» **Task objective**: Set down the data below in full and exactly, minus the pictures.

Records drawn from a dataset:
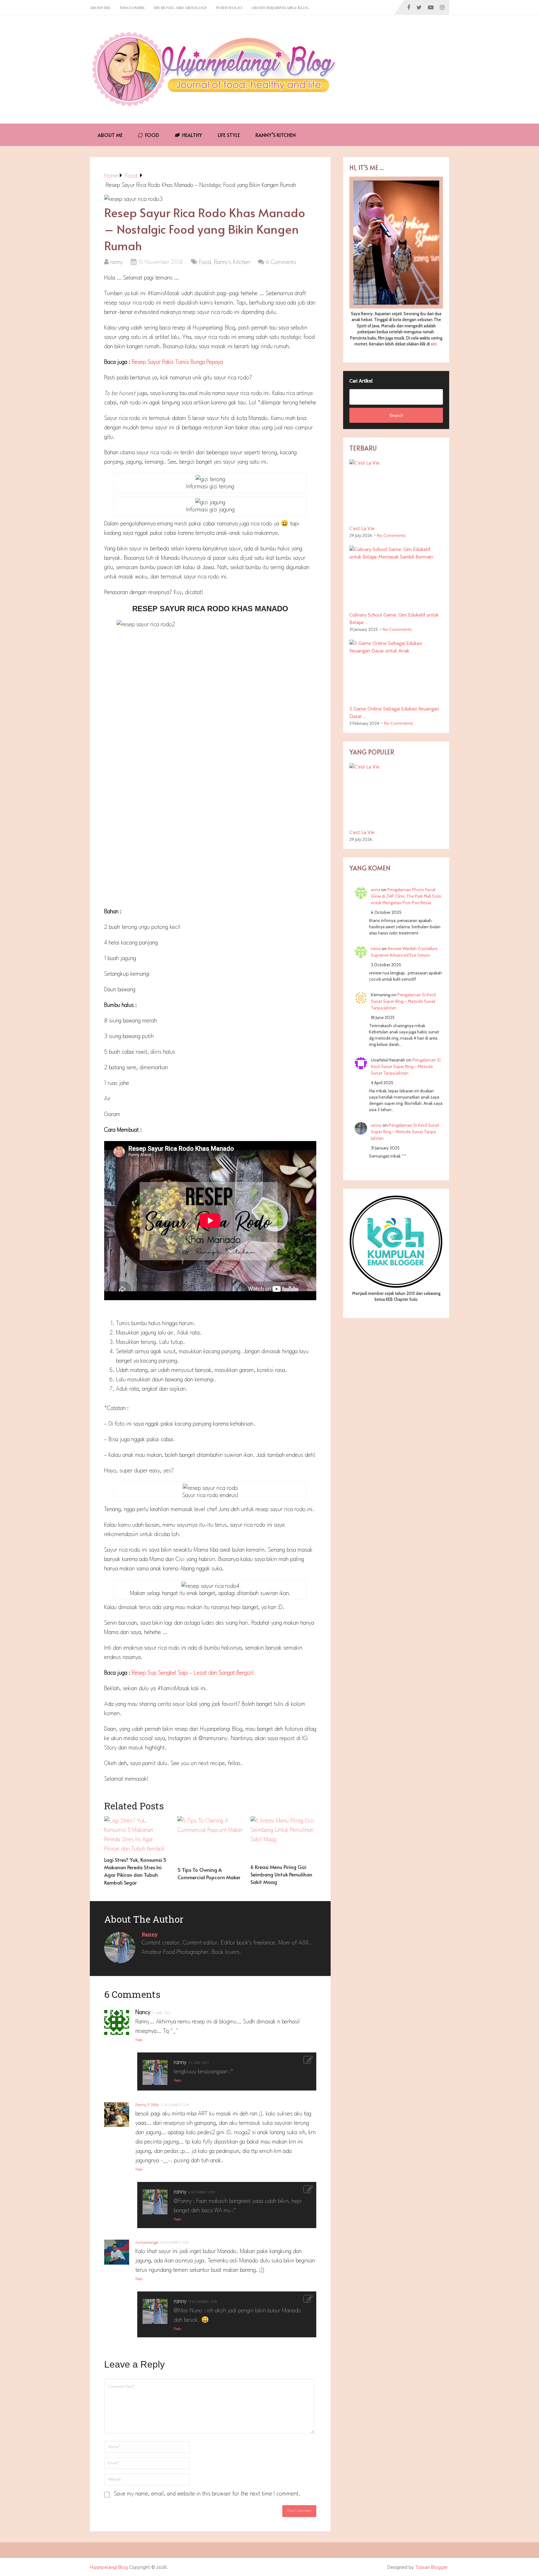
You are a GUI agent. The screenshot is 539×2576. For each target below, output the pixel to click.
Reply (139, 2040)
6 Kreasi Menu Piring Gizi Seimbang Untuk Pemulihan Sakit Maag (281, 1874)
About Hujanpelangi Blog (280, 7)
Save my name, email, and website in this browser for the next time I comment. (207, 2494)
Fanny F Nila (147, 2105)
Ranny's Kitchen (232, 262)
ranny (116, 262)
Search (396, 415)
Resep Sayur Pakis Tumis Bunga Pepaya (177, 362)
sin (433, 343)
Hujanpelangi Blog (109, 2567)
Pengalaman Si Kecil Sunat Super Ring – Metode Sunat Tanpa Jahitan (403, 1001)
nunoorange (146, 2242)
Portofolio (229, 7)
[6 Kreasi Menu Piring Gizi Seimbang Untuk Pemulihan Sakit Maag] (283, 1838)
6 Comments (281, 262)
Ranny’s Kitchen (275, 134)
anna (375, 889)
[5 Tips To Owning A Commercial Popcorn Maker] (210, 1839)
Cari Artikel (361, 381)
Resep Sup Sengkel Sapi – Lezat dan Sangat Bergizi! (193, 1673)
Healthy (191, 134)
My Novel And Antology (180, 7)
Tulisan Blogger (431, 2567)
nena (376, 948)
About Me (100, 7)
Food (151, 134)
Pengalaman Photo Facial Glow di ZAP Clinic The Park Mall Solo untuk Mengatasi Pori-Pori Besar (406, 896)
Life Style (229, 134)
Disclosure (132, 7)
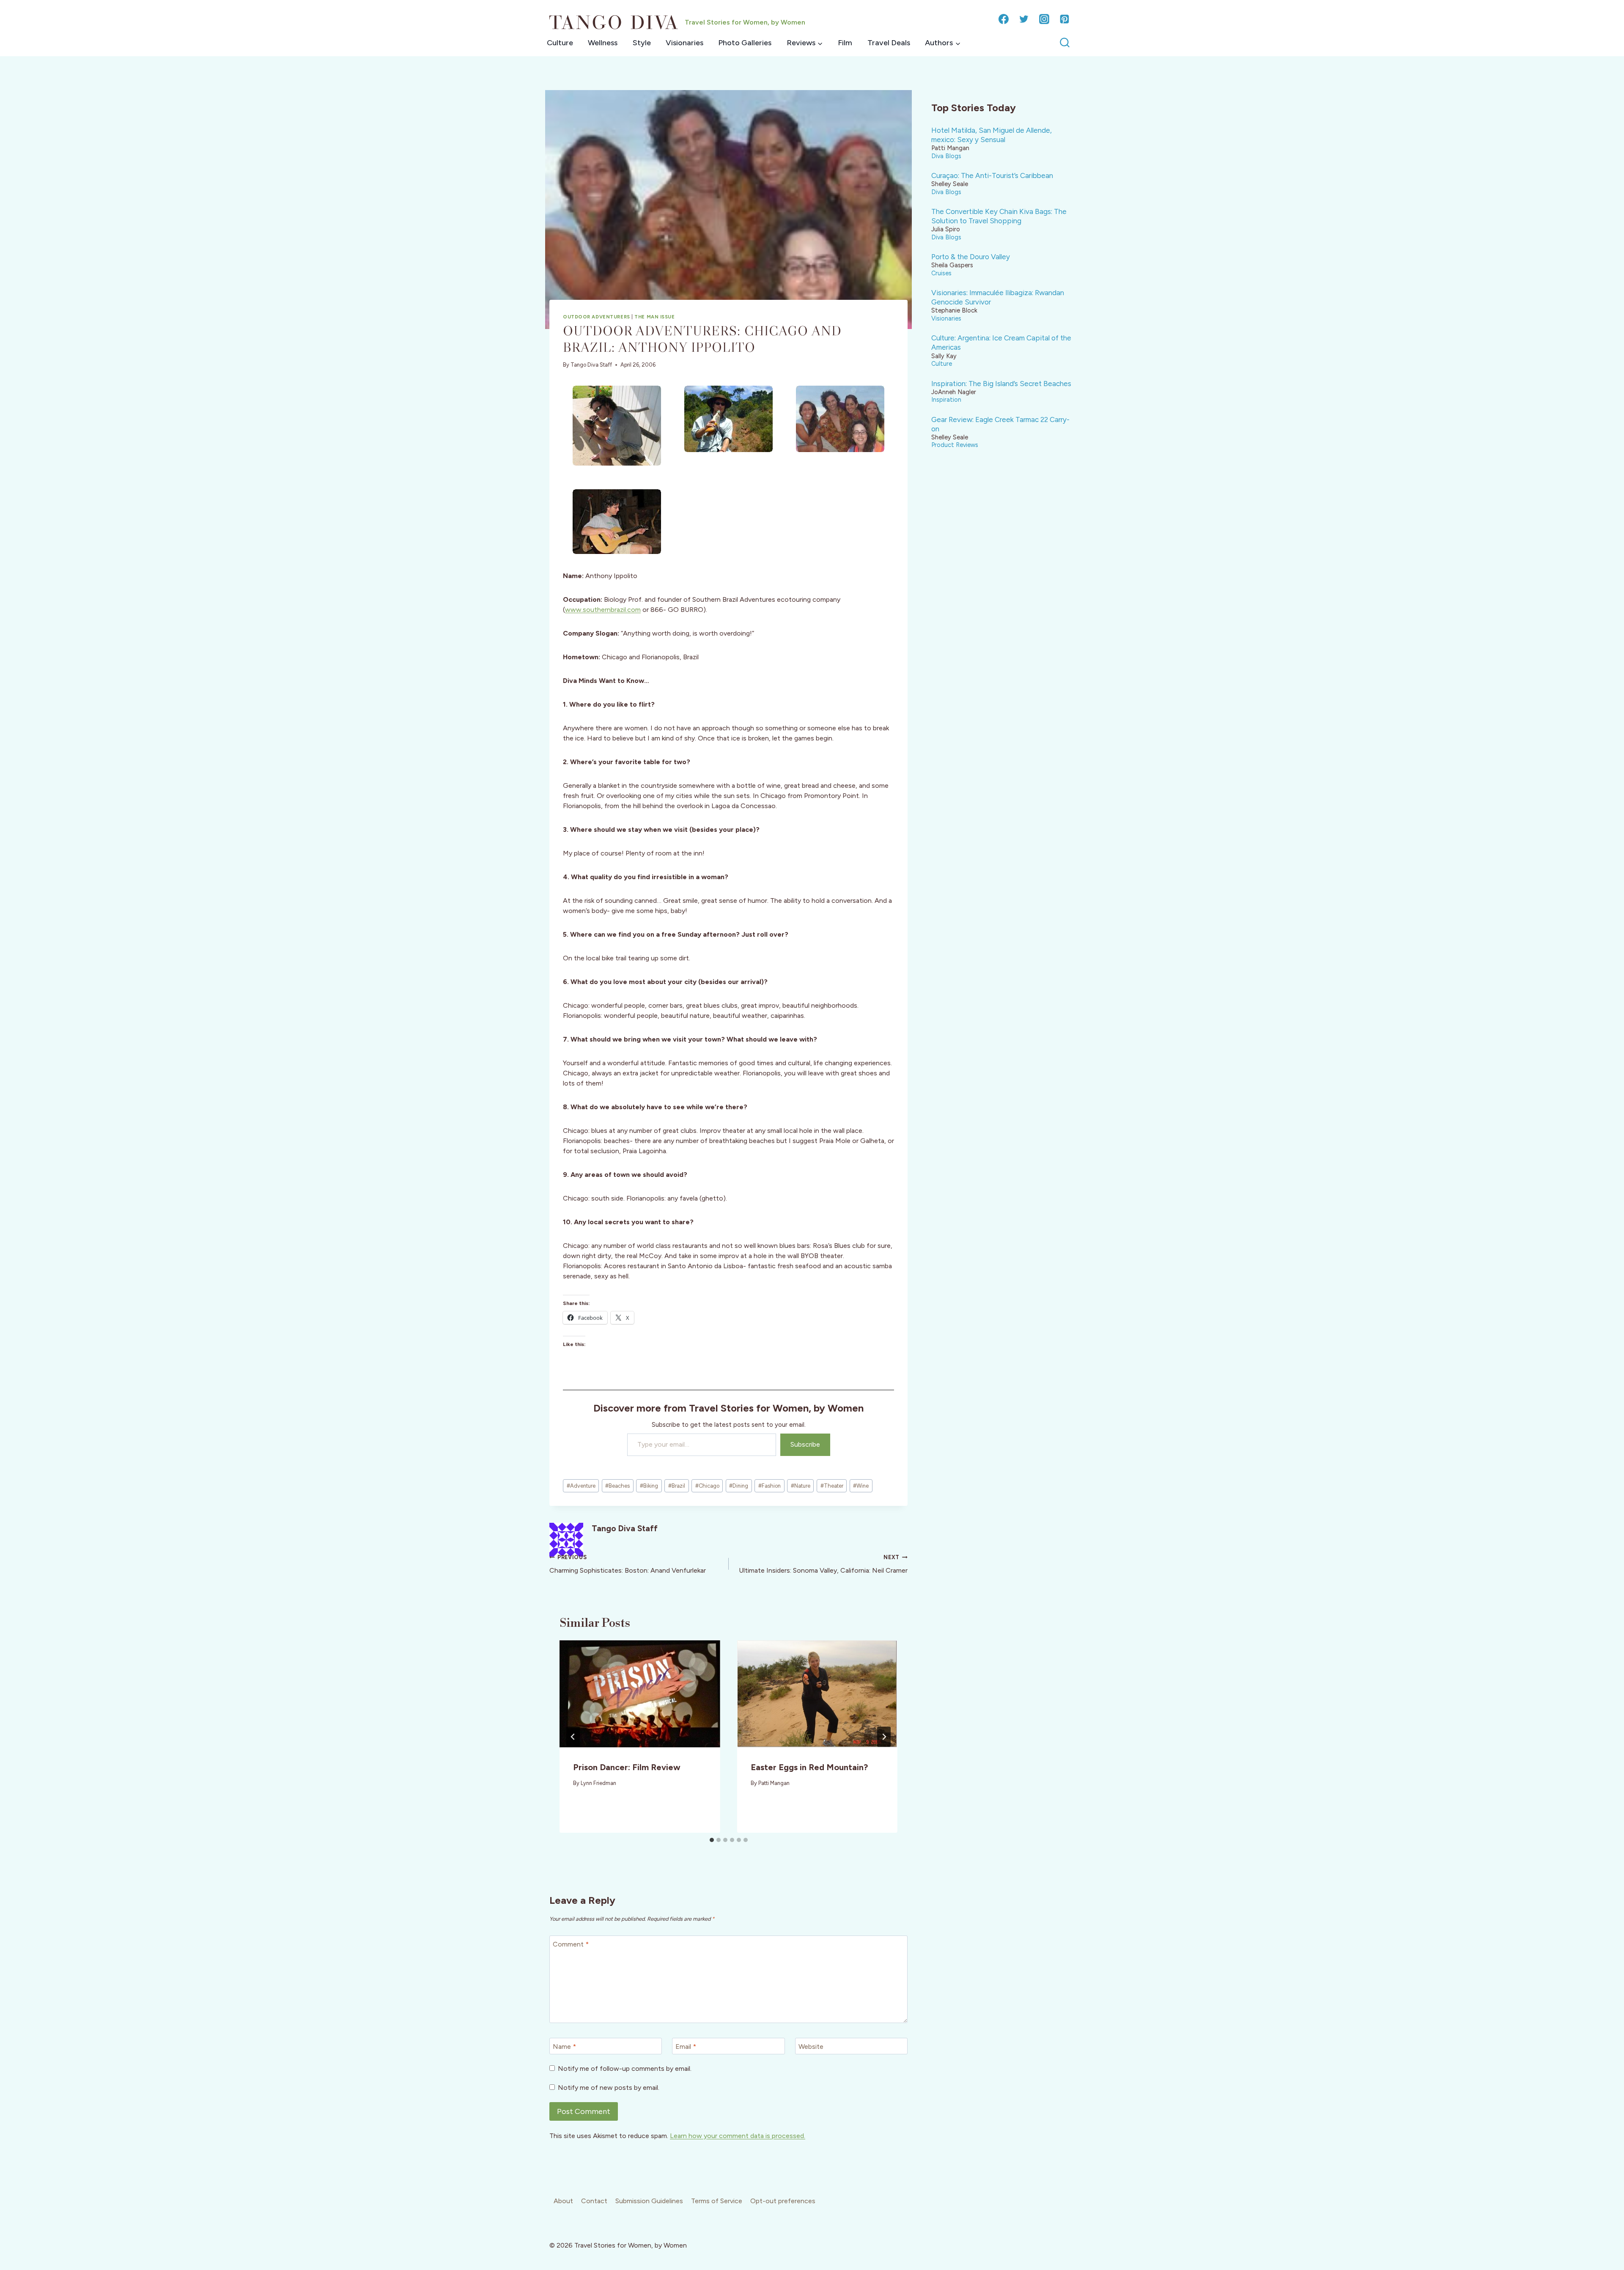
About (563, 2201)
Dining (738, 1486)
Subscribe (805, 1444)
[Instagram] (1044, 19)
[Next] (884, 1737)
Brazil (676, 1486)
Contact (594, 2201)
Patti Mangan (774, 1783)
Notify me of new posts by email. (608, 2088)
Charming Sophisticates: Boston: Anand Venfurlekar (627, 1564)
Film (845, 42)
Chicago (707, 1486)
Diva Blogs (946, 156)
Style (642, 42)
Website (810, 2046)
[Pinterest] (1064, 19)
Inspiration (946, 399)
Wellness (602, 42)
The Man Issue (654, 317)
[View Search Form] (1064, 43)
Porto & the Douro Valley (970, 256)
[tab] (712, 1840)
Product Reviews (954, 445)
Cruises (941, 273)
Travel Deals (888, 42)
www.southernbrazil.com (603, 610)
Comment (571, 1944)
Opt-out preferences (782, 2201)
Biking (649, 1486)
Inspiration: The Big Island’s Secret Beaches (1001, 383)
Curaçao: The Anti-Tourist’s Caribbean (992, 175)
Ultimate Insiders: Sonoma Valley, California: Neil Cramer (823, 1564)
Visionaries (684, 42)
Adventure (581, 1486)
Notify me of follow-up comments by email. (624, 2068)
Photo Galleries (744, 42)
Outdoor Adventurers (596, 317)
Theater (831, 1486)
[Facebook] (1003, 19)
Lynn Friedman (598, 1783)
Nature (800, 1486)
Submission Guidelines (649, 2201)
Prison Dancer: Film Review (626, 1767)
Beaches (617, 1486)
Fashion (769, 1486)
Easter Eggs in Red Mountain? (809, 1767)
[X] (1024, 19)
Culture (560, 42)
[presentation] (640, 1693)
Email (685, 2046)
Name (564, 2046)
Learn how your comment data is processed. (737, 2136)
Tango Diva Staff (591, 365)
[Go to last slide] (573, 1737)
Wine (861, 1486)
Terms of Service (716, 2201)
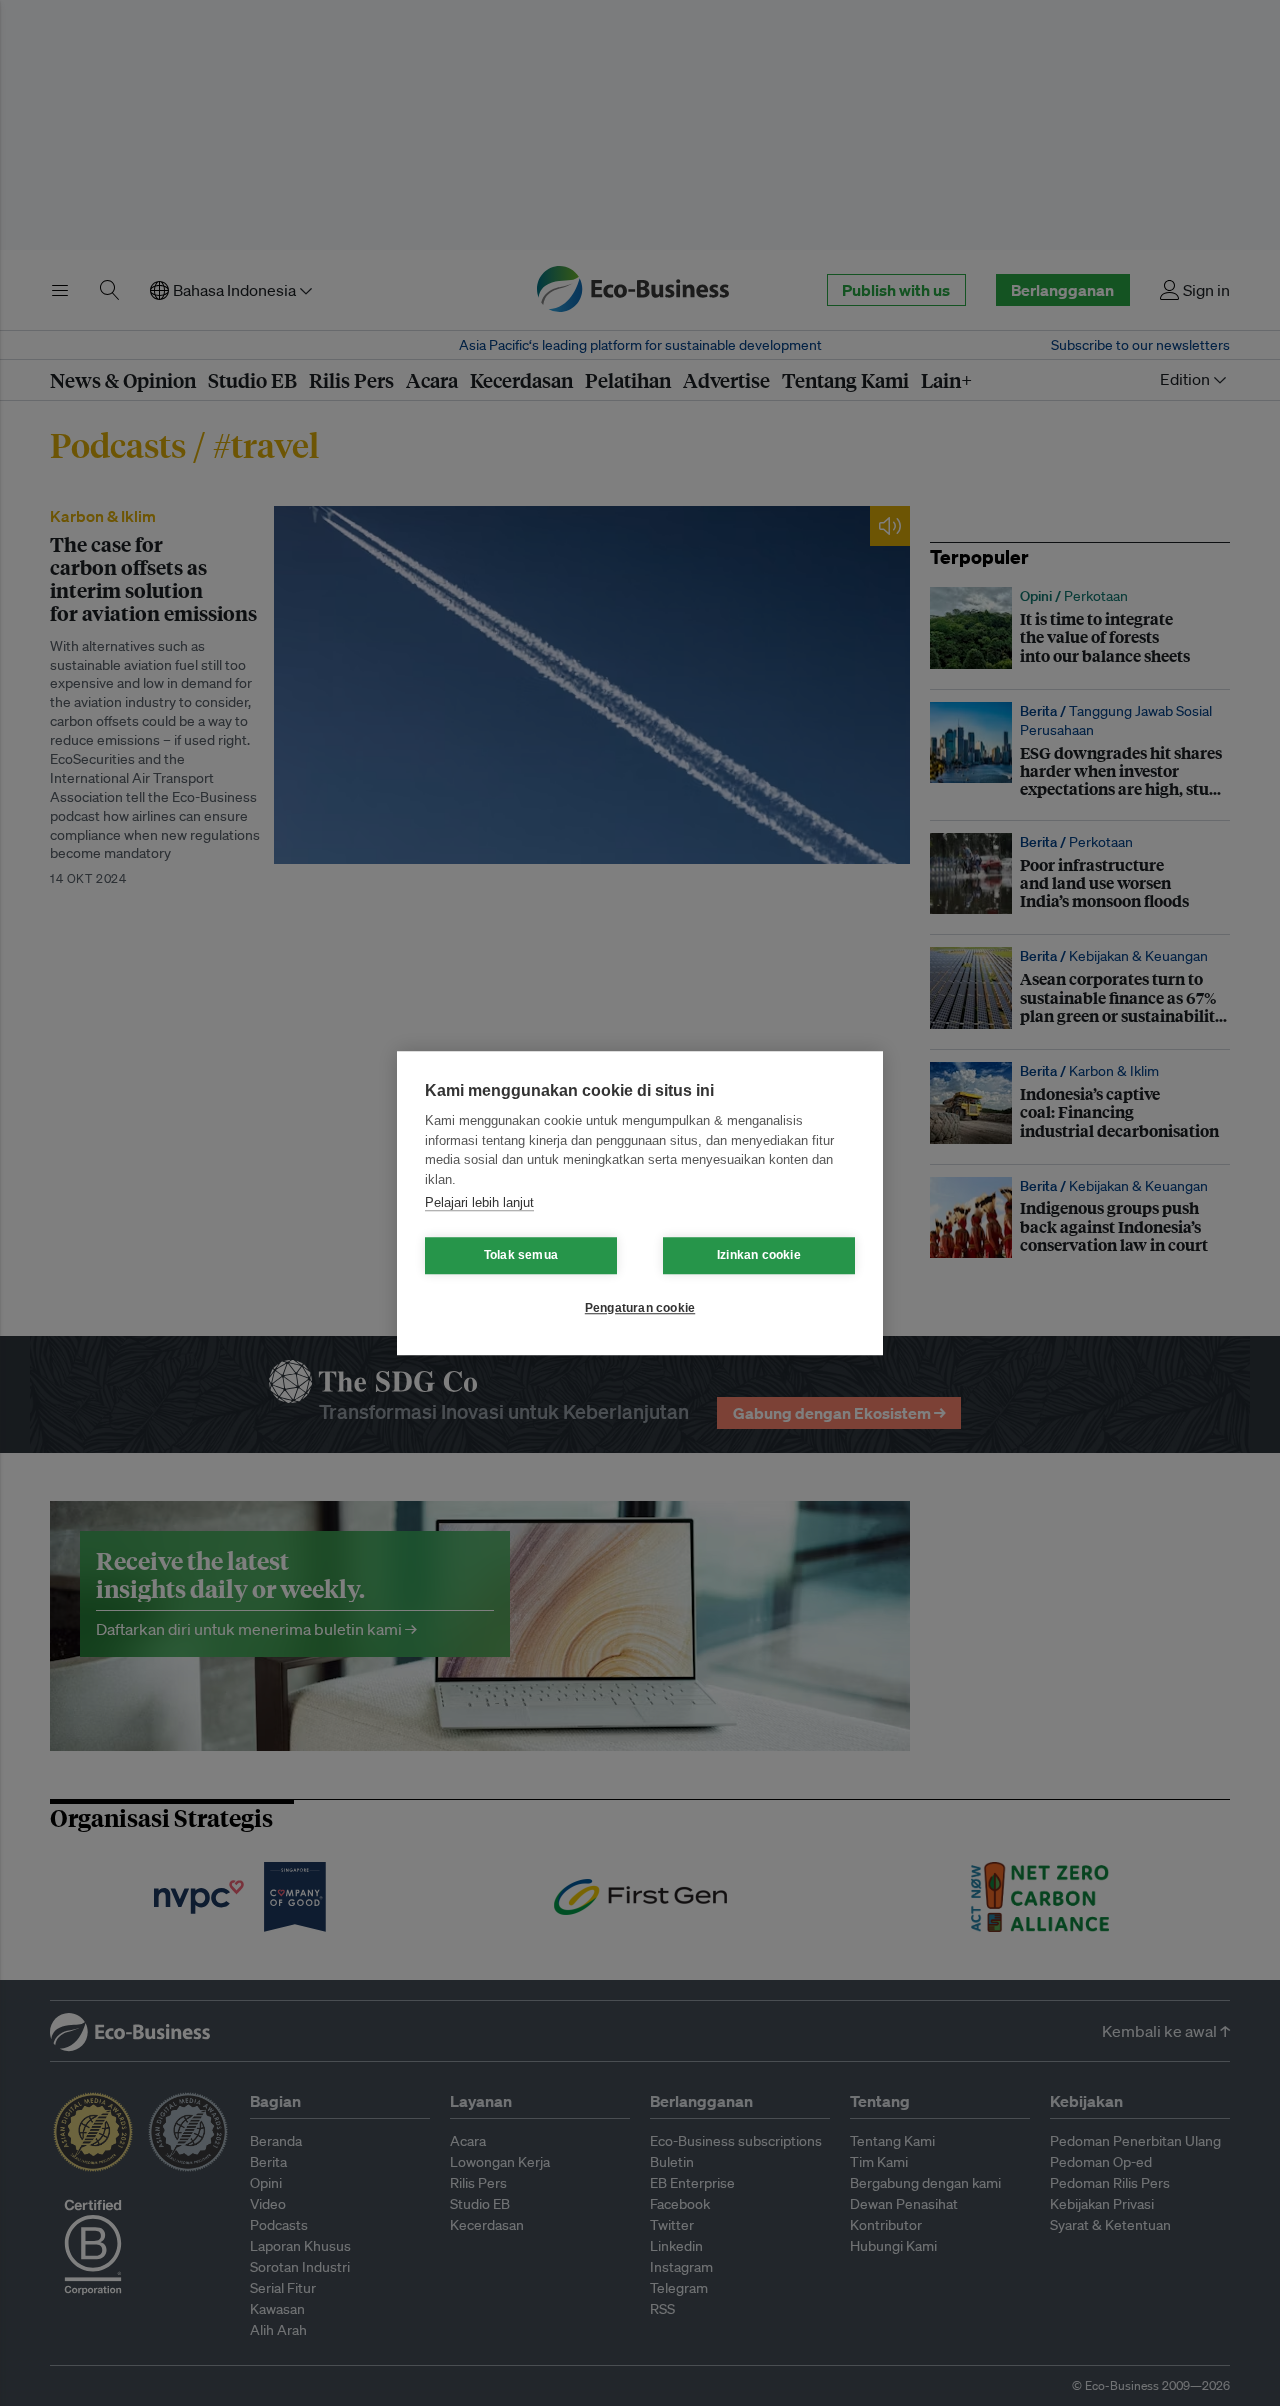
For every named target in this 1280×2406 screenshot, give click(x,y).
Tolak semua (521, 1255)
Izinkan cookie (759, 1255)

» **Output**:
You are a GUI agent. The screenshot is 539×2576. For each target below, output the pixel to click.
Reply (139, 2040)
6 Kreasi Menu Piring Gizi Seimbang Untuk Pemulihan Sakit Maag (281, 1874)
About Hujanpelangi Blog (280, 7)
Save my name, email, and website in this browser for the next time I comment. (207, 2494)
Fanny F Nila (147, 2105)
Ranny's Kitchen (232, 262)
ranny (116, 262)
Search (396, 415)
Resep Sayur Pakis Tumis Bunga Pepaya (177, 362)
sin (433, 343)
Hujanpelangi Blog (109, 2567)
Pengalaman Si Kecil Sunat Super Ring – Metode Sunat Tanpa Jahitan (403, 1001)
nunoorange (146, 2242)
Portofolio (229, 7)
[6 Kreasi Menu Piring Gizi Seimbang Untuk Pemulihan Sakit Maag] (283, 1838)
6 Comments (281, 262)
Ranny’s Kitchen (275, 134)
anna (375, 889)
[5 Tips To Owning A Commercial Popcorn Maker] (210, 1839)
Cari Artikel (361, 381)
Resep Sup Sengkel Sapi – Lezat dan Sangat Bergizi! (193, 1673)
Healthy (191, 134)
My Novel And Antology (180, 7)
Tulisan Blogger (431, 2567)
nena (376, 948)
About Me (100, 7)
Food (151, 134)
Pengalaman Photo Facial Glow di ZAP Clinic The Park Mall Solo untuk Mengatasi Pori-Pori Besar (406, 896)
Life Style (229, 134)
Disclosure (132, 7)
About (563, 2201)
Dining (738, 1486)
Subscribe (805, 1444)
[Instagram] (1044, 19)
[Next] (884, 1737)
Brazil (676, 1486)
Contact (594, 2201)
Patti Mangan (774, 1783)
Notify me of new posts by email. (608, 2088)
Charming Sophisticates: Boston: Anand Venfurlekar (627, 1564)
Film (845, 42)
Chicago (707, 1486)
Diva Blogs (946, 156)
Style (642, 42)
Website (810, 2046)
[Pinterest] (1064, 19)
Inspiration (946, 399)
Wellness (602, 42)
The Man Issue (654, 317)
[View Search Form] (1064, 43)
Porto & the Douro Valley (970, 256)
[tab] (712, 1840)
Product Reviews (954, 445)
Cruises (941, 273)
Travel Deals (888, 42)
www.southernbrazil.com (603, 610)
Comment (571, 1944)
Opt-out preferences (782, 2201)
Biking (649, 1486)
Inspiration: The Big Island’s Secret Beaches (1001, 383)
Curaçao: The Anti-Tourist’s Caribbean (992, 175)
Ultimate Insiders: Sonoma Valley, California: Neil Cramer (823, 1564)
Visionaries (684, 42)
Adventure (581, 1486)
Notify me of follow-up comments by email. (624, 2068)
Photo Galleries (744, 42)
Outdoor Adventurers (596, 317)
Theater (831, 1486)
[Facebook] (1003, 19)
Lynn Friedman (598, 1783)
Nature (800, 1486)
Submission Guidelines (649, 2201)
Prison Dancer: Film Review (626, 1767)
Beaches (617, 1486)
Fashion (769, 1486)
Easter Eggs in Red Mountain? (809, 1767)
[X] (1024, 19)
Culture (560, 42)
[presentation] (640, 1693)
Email (685, 2046)
Name (564, 2046)
Learn how your comment data is processed. (737, 2136)
Tango Diva Staff (591, 365)
[Go to last slide] (573, 1737)
Wine (861, 1486)
Terms of Service (716, 2201)
For every named target in this 1280×2406 screenshot, give click(x,y).
Tolak semua (521, 1255)
Izinkan cookie (759, 1255)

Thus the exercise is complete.